Previous mergers with La Trobe University Credit Union and Melbourne University Credit Union allowed Pulse Credit Union Limited to extend the provision of banking services to members in the tertiary education sector, creating an additional alignment to UniBank.
All of the new Health Professionals Bank and UniBank members have access to products and services such as a mobile banking app, unlimited ATM withdrawals, the new payments platform, and the opportunity to apply for credit cards.
In addition, new members would also have the opportunity to access socially responsible mortgage and deposit products, according to TMBL, which added that any retail mortgage or deposit product opened at TMBL is a certified responsible investment by the Responsible Investment Association Australasia, at no additional cost.
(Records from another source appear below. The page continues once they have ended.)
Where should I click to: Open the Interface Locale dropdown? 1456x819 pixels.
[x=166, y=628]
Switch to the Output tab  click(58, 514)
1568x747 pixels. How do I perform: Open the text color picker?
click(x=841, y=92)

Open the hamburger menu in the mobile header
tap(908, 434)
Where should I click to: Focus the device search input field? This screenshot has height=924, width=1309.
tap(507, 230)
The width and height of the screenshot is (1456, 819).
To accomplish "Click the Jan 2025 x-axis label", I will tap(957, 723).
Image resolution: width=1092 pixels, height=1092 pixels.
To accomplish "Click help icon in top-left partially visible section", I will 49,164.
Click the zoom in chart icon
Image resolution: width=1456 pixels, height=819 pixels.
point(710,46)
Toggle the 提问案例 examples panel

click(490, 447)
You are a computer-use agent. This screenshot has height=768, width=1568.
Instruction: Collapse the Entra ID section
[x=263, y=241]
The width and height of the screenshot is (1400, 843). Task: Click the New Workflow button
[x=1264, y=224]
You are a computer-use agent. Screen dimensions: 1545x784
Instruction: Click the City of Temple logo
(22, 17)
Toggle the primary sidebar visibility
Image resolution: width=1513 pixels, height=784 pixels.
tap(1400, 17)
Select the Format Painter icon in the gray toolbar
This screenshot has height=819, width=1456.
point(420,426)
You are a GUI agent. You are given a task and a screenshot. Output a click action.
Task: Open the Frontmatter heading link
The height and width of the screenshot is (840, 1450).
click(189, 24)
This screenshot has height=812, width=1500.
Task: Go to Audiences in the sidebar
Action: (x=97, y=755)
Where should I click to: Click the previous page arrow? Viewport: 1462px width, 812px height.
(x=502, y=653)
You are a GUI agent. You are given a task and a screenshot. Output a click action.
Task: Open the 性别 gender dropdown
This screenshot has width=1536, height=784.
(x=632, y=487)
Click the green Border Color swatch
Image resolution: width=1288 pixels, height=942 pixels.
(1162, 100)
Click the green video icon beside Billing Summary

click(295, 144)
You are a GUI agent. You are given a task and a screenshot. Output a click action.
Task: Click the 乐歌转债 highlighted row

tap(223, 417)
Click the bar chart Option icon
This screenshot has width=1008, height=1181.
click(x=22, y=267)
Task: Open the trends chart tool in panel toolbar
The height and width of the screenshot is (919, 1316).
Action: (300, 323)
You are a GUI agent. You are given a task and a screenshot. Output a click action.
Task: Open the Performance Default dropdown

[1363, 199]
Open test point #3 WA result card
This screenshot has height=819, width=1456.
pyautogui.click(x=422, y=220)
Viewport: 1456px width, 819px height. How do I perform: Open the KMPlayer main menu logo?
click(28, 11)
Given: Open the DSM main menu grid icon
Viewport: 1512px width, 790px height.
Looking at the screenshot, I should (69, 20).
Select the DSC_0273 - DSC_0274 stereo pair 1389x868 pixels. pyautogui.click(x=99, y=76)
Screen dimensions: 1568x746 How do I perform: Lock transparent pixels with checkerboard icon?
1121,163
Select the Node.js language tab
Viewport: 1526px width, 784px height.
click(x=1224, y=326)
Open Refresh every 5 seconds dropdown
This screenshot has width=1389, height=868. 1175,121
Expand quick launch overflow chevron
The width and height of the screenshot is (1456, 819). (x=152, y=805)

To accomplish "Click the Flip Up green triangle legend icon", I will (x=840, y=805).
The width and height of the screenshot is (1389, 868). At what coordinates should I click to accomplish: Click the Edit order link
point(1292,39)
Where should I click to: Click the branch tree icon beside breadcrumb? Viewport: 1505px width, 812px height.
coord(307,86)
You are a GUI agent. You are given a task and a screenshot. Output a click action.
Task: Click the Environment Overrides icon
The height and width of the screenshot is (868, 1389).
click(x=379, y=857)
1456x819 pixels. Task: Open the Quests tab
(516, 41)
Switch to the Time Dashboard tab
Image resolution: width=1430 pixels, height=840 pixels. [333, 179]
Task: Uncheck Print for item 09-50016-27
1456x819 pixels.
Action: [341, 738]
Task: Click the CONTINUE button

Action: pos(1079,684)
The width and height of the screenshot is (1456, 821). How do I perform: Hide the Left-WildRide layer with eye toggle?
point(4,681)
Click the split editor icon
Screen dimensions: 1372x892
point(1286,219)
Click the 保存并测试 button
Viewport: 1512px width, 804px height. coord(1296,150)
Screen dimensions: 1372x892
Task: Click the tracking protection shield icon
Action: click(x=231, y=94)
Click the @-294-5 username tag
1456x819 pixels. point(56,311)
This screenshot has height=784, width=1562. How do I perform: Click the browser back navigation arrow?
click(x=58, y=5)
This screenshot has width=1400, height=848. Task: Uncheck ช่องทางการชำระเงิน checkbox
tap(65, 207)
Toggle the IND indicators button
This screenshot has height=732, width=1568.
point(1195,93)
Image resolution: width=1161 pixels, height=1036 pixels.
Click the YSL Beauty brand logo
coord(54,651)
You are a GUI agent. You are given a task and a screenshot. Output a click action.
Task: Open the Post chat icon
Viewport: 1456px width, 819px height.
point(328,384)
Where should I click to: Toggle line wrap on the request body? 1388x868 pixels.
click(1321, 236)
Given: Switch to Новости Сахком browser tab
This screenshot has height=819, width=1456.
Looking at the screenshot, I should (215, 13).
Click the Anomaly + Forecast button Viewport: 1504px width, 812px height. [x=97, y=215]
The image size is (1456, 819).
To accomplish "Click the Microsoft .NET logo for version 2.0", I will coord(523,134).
Commenting on the completion of the merger, TMBL chief executive Steve James said: “We are delighted to be completing our merger with Pulse Credit Union Limited and growing the number of healthcare and tertiary education members we serve in Victoria.
“While the Australian economy has remained fairly stable throughout the waves of the COVID-19 pandemic, the low-rate environment and push for digital offerings has put increased pressure on some of the smaller credit unions.
“As we draw closer to the end of 2021, our board of directors are optimistic about future merger opportunities with like-minded mutuals.
“At Teachers Mutual Bank Limited, our purpose is to provide good banking, for those who do good and we are so proud to serve over 220,000 members across Australia working in the essential niches of education, emergency services and healthcare.”
However, TMBL head of industry partnerships Jim O'Connell told Mortgage Business that TMBL is not currently in discussions with other mutual banks about future mergers.
Speaking about the merger with PCUL, Mr O'Connell said: “Preliminary merger discussions with Pulse Credit Union Limited indicated that we shared a dedication to providing high-quality, personalised member experiences.
“As we worked through the due-diligence process, the connection between our two mutuals went from strength to strength, despite the challenges brought by the Delta variant of the COVID-19 pandemic. Completing an interstate merger while borders are closed is not an easy task, but our teams demonstrated passion throughout the entire process and it’s fantastic to have 6,000 new members to serve.”
Mutual mergers abound
Mr O'Connell acknowledged that there is ongoing consolidation in the mutual banking sector, noting that some of the largest mutual banks have recently signalled their intentions to merge.
Indeed, the latest merger represents the second for TMBL this year, after the consolidation of its Firefighters Mutual Bank brand and Firefighters Credit Co-operative in May.
There have also been various other mutual mergers at play, with Newcastle Permanent and Greater Bank exploring options to merge with Greater Bank, with the two banks undertaking a due diligence process. The merger would create a bank with $19.8 billion in total assets and around 600,000 customers.
Newcastle Permanent chair Jeff Eather said he believes more mergers would follow, as smaller banks seek scale to manage the costs of technology and fight for relevance.
Meanwhile, Heritage Bank and People’s Choice Credit Union are also in the process of completing due diligence for a proposed merger, with a member vote due early in 2022.
Commenting on this trend, Mr O’Connell told Mortgage Business: “I think that we will continue to see this trend play out across the mutual sector, as some of the smaller credit unions continue to face growing commercial and technological challenges in an era of digital disruption, reducing margins, increasing regulatory change, and the challenges resulting from COVID-19.”